BERT Classifier Final Results:
F1: 0.818 | PR-AUC: 0.999 | MCC: 0.750 | ROC-AUC: 1.000
Accuracy: 0.868 | Balanced Accuracy: 0.906
Sensitivity: 1.000 | Specificity: 0.812


DANN-BERT (Domain Adversarial)

In [34]:
class GradReverse(Function):
    @staticmethod
    def forward(ctx, x, alpha):
        ctx.alpha = alpha
        return x.view_as(x)
    
    @staticmethod
    def backward(ctx, grad):
        return grad.neg() * ctx.alpha, None

class DANN(nn.Module):
    def __init__(self, n_domains):
        super().__init__()
        
        # Feature extractor
        self.feat = nn.Sequential(
            nn.Linear(cfg['hidden'], 256),
            nn.BatchNorm1d(256),
            nn.ReLU(),
            nn.Dropout(cfg['dropout']),
            nn.Linear(256, 128),
            nn.BatchNorm1d(128),
            nn.ReLU()
        )
        
        # Anomaly classifier
        self.anomaly = nn.Sequential(
            nn.Linear(128, 64),
            nn.ReLU(),
            nn.Dropout(cfg['dropout']),
            nn.Linear(64, 2)
        )
        
        # Domain classifier
        self.domain = nn.Sequential(
            nn.Linear(128, 64),
            nn.ReLU(),
            nn.Dropout(cfg['dropout']),
            nn.Linear(64, n_domains)
        )
    
    def forward(self, x, alpha=1.0):
        feat = self.feat(x)
        anomaly_out = self.anomaly(feat)
        
        # Reverse gradient for domain classifier
        reversed_feat = GradReverse.apply(feat, alpha)
        domain_out = self.domain(reversed_feat)
        
        return anomaly_out, domain_out

In [37]:
import torch
import torch.nn as nn
import torch.nn.functional as F
from torch.utils.data import DataLoader, TensorDataset
from torch.autograd import Function
import numpy as np
import pandas as pd
from pathlib import Path
import pickle
import warnings
warnings.filterwarnings('ignore')

from sklearn.metrics import f1_score, matthews_corrcoef, roc_auc_score, precision_recall_curve, auc, confusion_matrix, accuracy_score
from sklearn.preprocessing import StandardScaler
from sklearn.utils.class_weight import compute_class_weight
from transformers import AdamW
import matplotlib.pyplot as plt

SEED = 42
torch.manual_seed(SEED)
np.random.seed(SEED)
if torch.cuda.is_available():
    torch.cuda.manual_seed(SEED)

ROOT = Path(r"C:\Computer Science\AIMLDL\log-anomaly-detection")
FEAT_PATH = ROOT / "features"
RES_PATH = ROOT / "results" / "cross_source_transfer" / "advanced"
RES_PATH.mkdir(parents=True, exist_ok=True)

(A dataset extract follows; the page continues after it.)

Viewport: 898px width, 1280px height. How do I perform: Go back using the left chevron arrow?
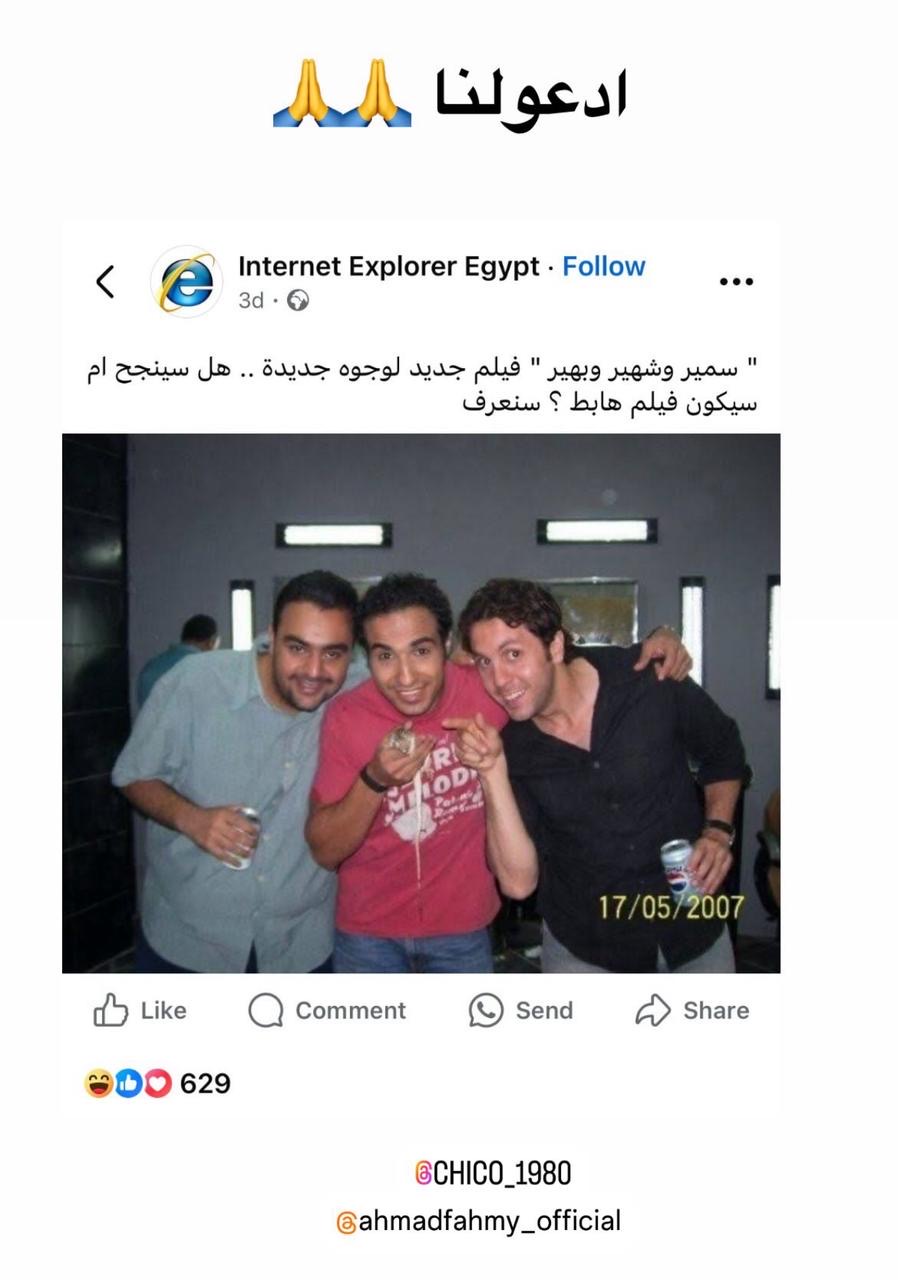pos(105,282)
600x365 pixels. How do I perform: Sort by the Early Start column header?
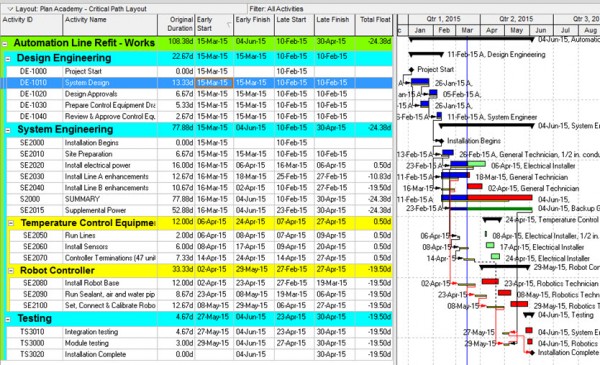click(x=214, y=24)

device = torch.device("cuda" if torch.cuda.is_available() else "cpu")
print(f"Device: {device}")

# Load data
with open(FEAT_PATH / "hybrid_features.pkl", 'rb') as f:
    feat_data = pickle.load(f)['hybrid_features_data']

with open(FEAT_PATH / "cross_source_splits.pkl", 'rb') as f:
    splits = pickle.load(f)['splits']

# Updated config
cfg = {
    'hidden': 768,
    'batch': 32,
    'lr': 5e-4,  # Lower learning rate for stability
    'epochs': 20,
    'dropout': 0.4,  # More dropout to prevent overfitting
    'patience': 5  # More patience
}

print(f"Loaded {len(feat_data)} sources")

# ============================================================================
# DATA PREPARATION - ADD VALIDATION SPLIT
# ============================================================================

exp = splits[0]
test_src = exp['test_source']
train_srcs = exp['train_sources']

test_X = feat_data[test_src]['bert_only']
test_y = feat_data[test_src]['labels']

train_X_list = []
train_y_list = []

for src in train_srcs:
    if feat_data[src]['labels'] is not None:
        train_X_list.append(feat_data[src]['bert_only'])
        train_y_list.append(feat_data[src]['labels'])

train_X = np.vstack(train_X_list)
train_y = np.concatenate(train_y_list)

print(f"\nTest: {test_src} ({len(test_y)} samples)")
print(f"Train: {len(train_srcs)} sources ({len(train_y)} samples)")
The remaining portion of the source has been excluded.